>> BEGIN EXTRACTED INFORMATION

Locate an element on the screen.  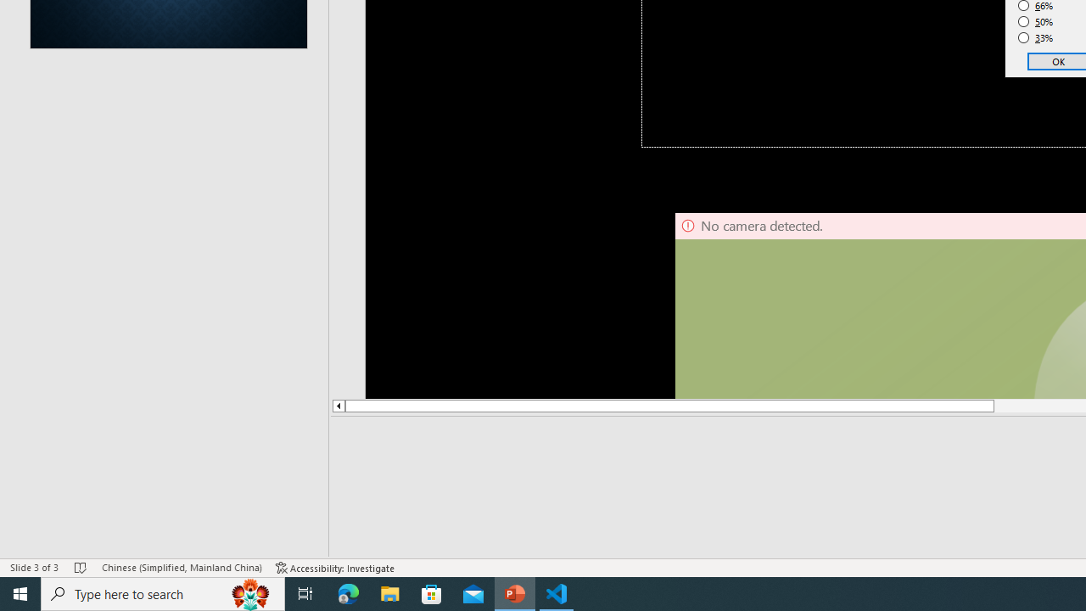
'33%' is located at coordinates (1035, 38).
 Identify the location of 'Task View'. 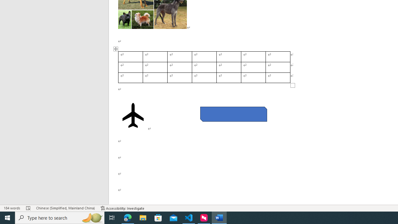
(112, 217).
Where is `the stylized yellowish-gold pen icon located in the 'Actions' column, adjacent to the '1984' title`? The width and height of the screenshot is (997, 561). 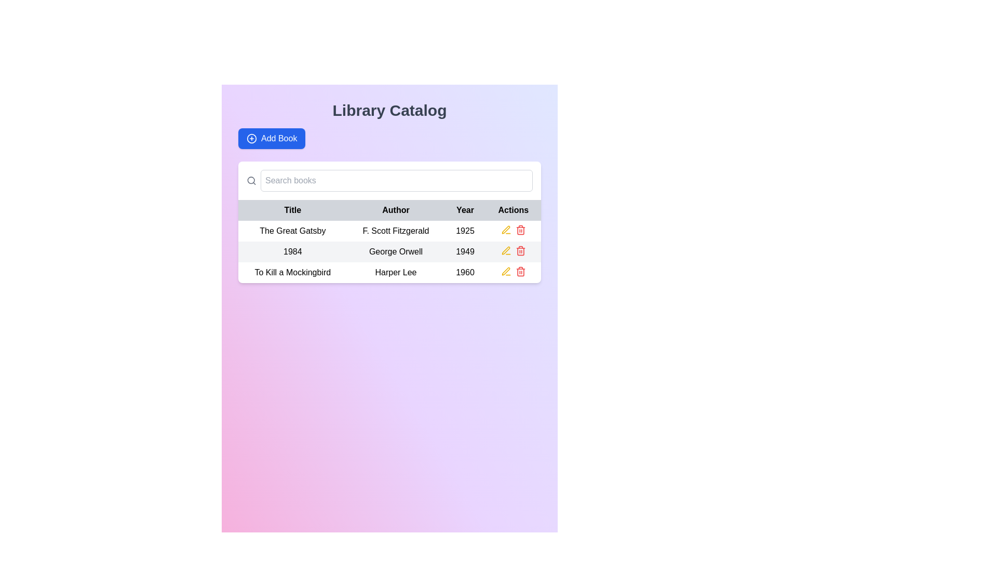
the stylized yellowish-gold pen icon located in the 'Actions' column, adjacent to the '1984' title is located at coordinates (506, 229).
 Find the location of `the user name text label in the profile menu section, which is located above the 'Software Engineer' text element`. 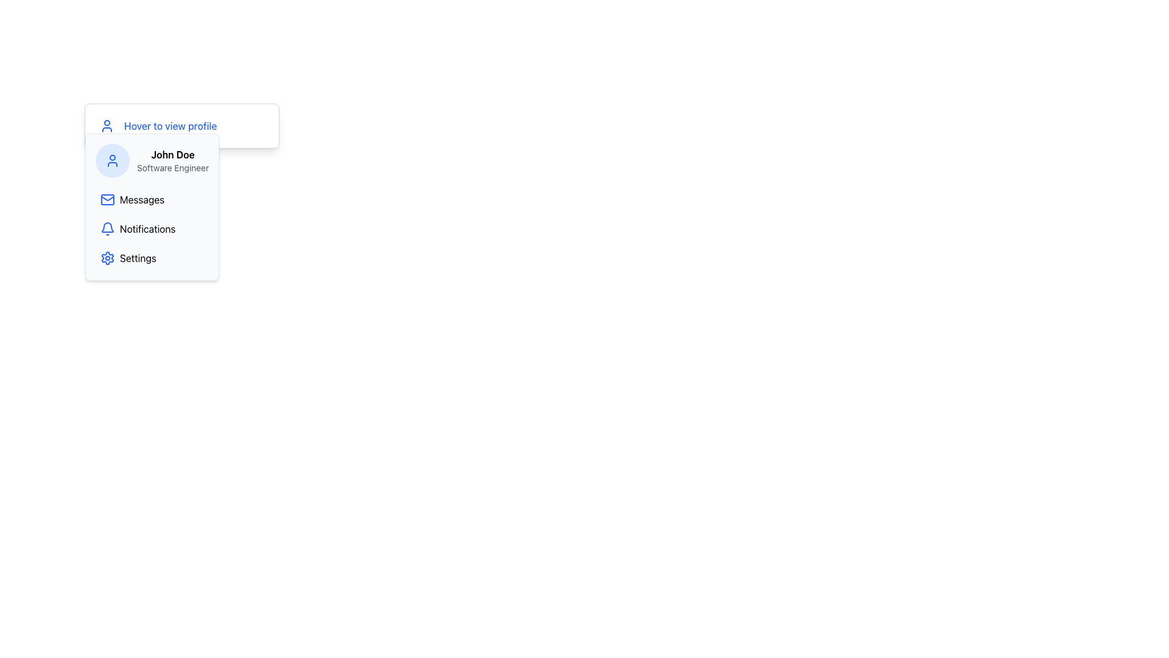

the user name text label in the profile menu section, which is located above the 'Software Engineer' text element is located at coordinates (172, 154).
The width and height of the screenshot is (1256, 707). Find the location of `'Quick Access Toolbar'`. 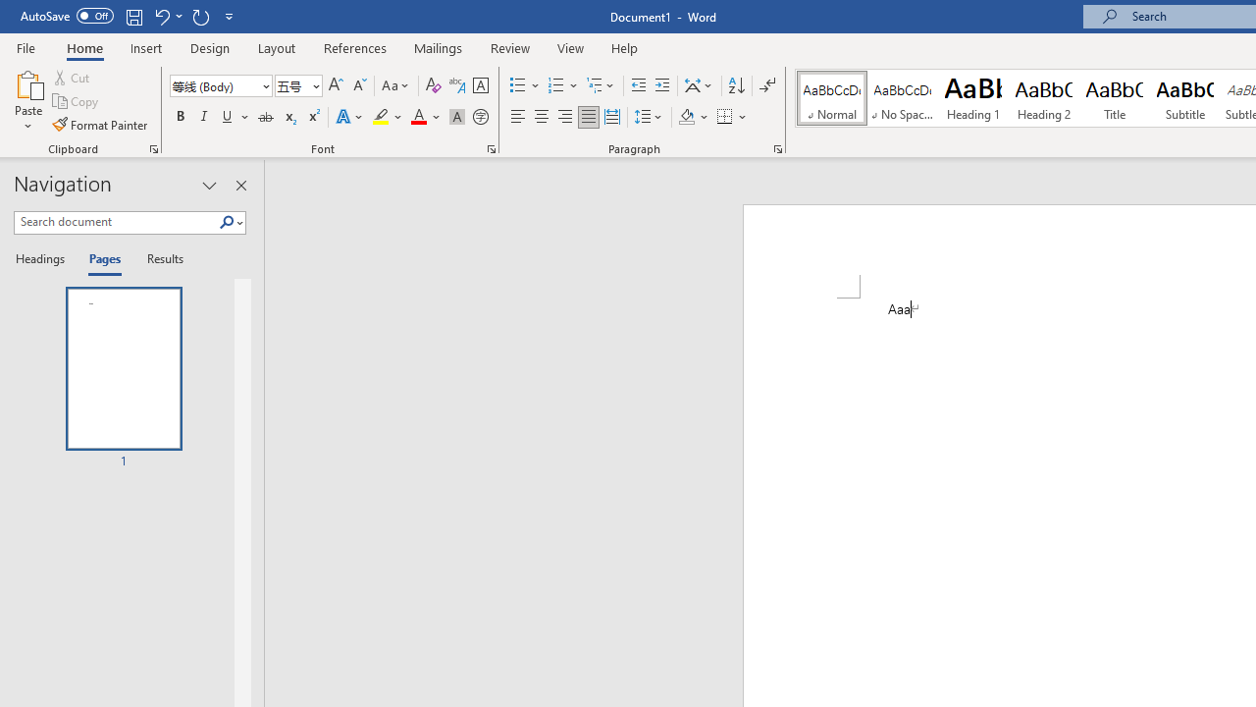

'Quick Access Toolbar' is located at coordinates (128, 16).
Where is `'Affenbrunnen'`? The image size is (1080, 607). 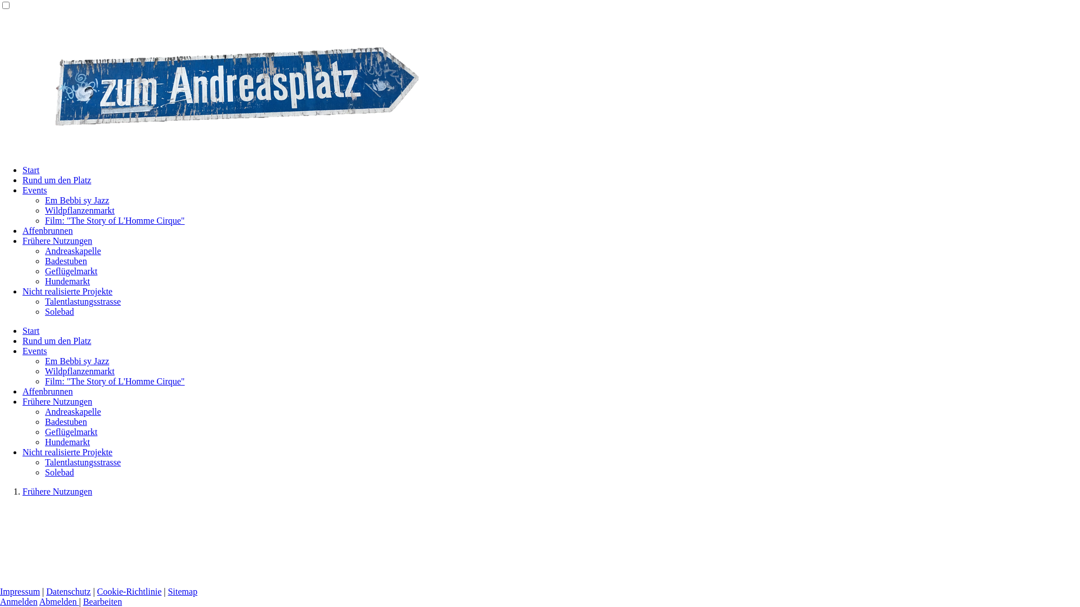
'Affenbrunnen' is located at coordinates (47, 391).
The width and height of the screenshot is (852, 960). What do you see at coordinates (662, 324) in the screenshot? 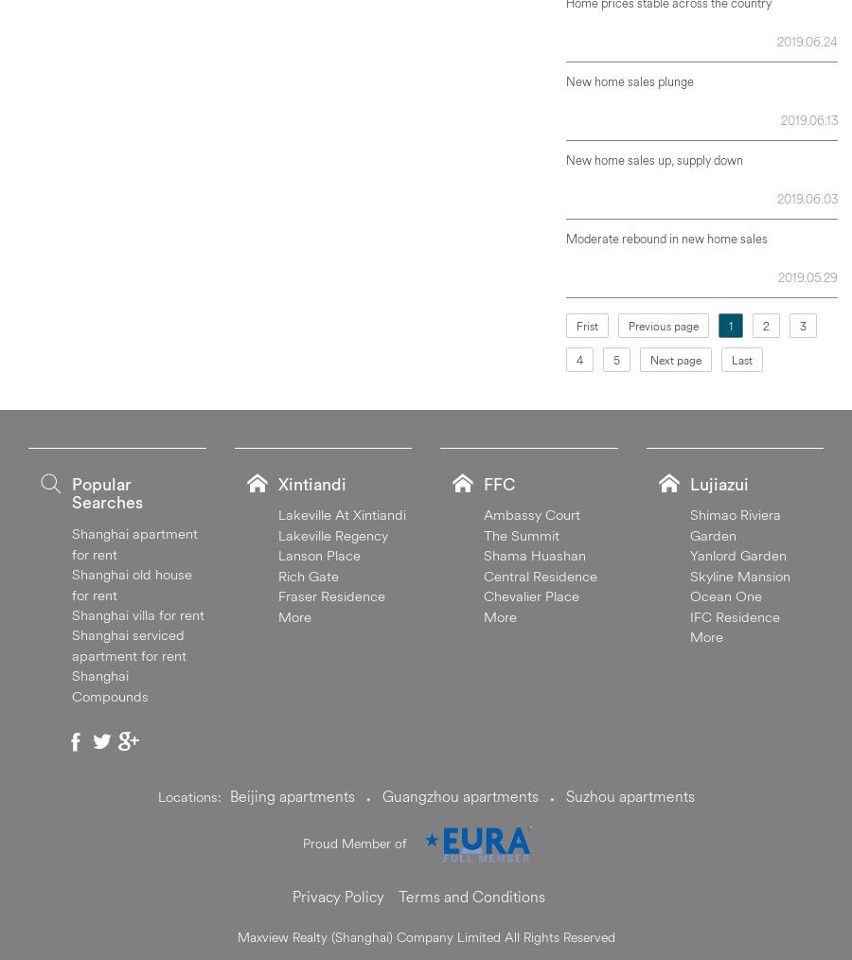
I see `'Previous page'` at bounding box center [662, 324].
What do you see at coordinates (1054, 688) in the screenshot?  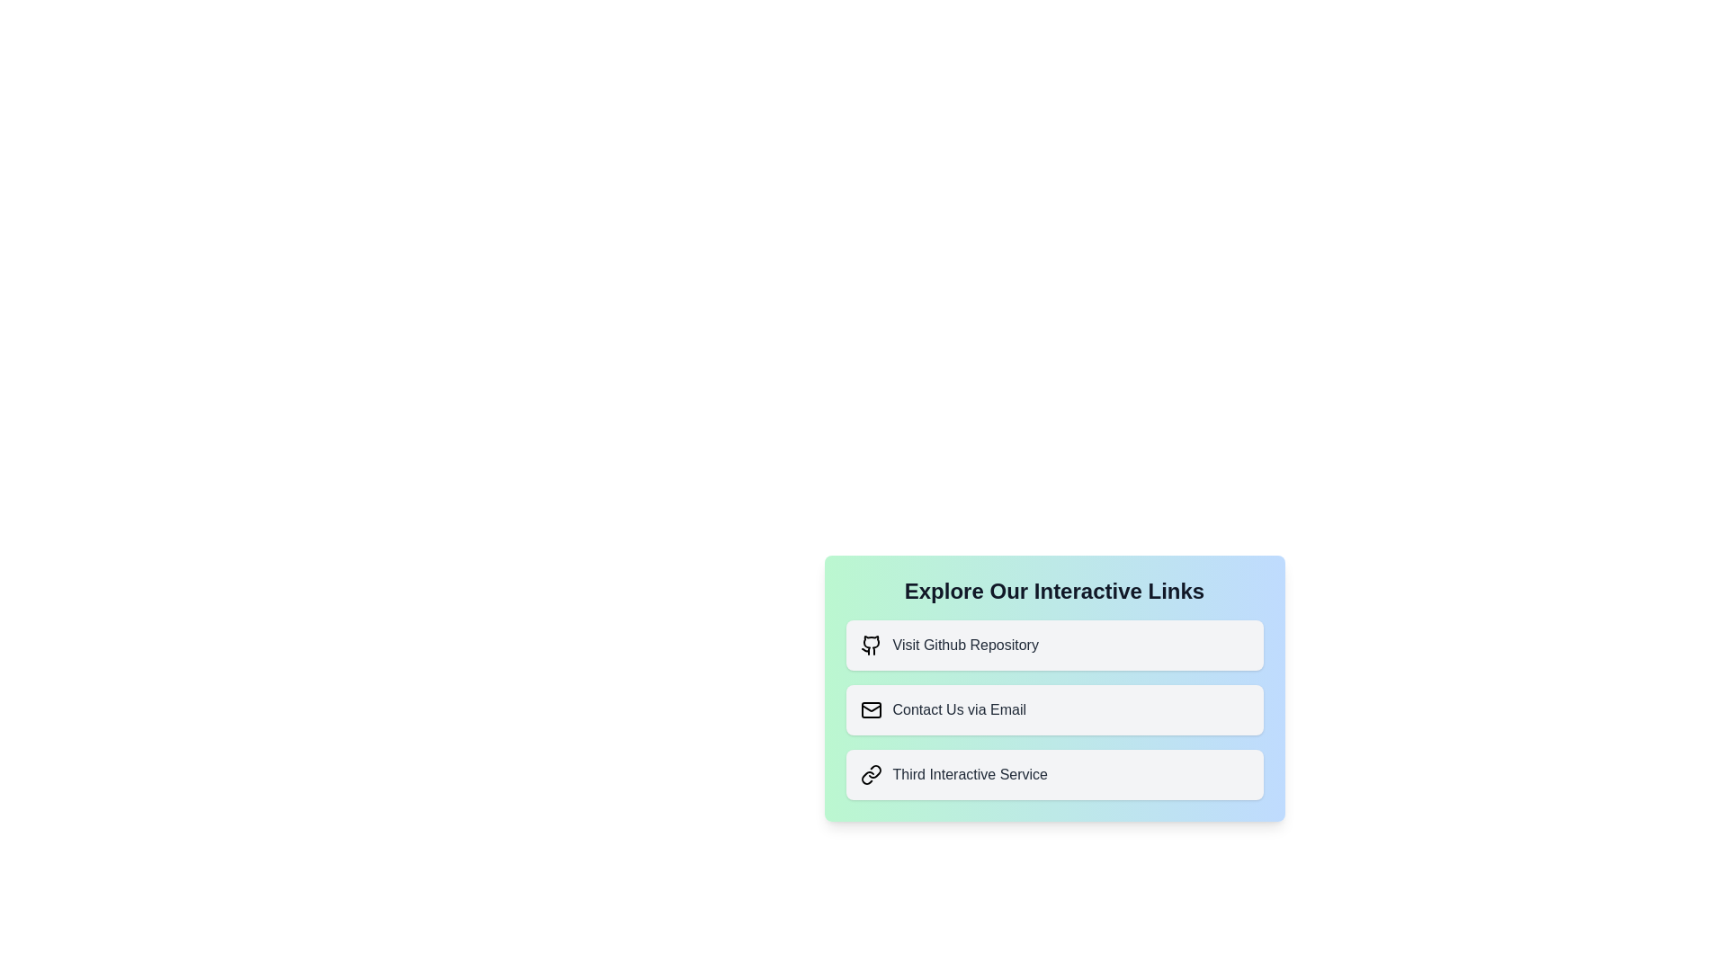 I see `the email communication button-like link located in the highlighted section 'Explore Our Interactive Links'` at bounding box center [1054, 688].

>> END EXTRACTED INFORMATION

YOUR OBJECTIVE: Repeat the material above from its start through the line containing "coordinates (128, 16).", leaving out the pictures.

SOLUTION:
Locate an element on the screen.  
'33%' is located at coordinates (1035, 38).
 Identify the location of 'Task View'. 
(112, 217).
Where is `the stylized yellowish-gold pen icon located in the 'Actions' column, adjacent to the '1984' title`? The width and height of the screenshot is (997, 561). 
the stylized yellowish-gold pen icon located in the 'Actions' column, adjacent to the '1984' title is located at coordinates (506, 229).
 Find the location of `the user name text label in the profile menu section, which is located above the 'Software Engineer' text element`. 

the user name text label in the profile menu section, which is located above the 'Software Engineer' text element is located at coordinates (172, 154).
The width and height of the screenshot is (1256, 707). Find the location of `'Quick Access Toolbar'`. 

'Quick Access Toolbar' is located at coordinates (128, 16).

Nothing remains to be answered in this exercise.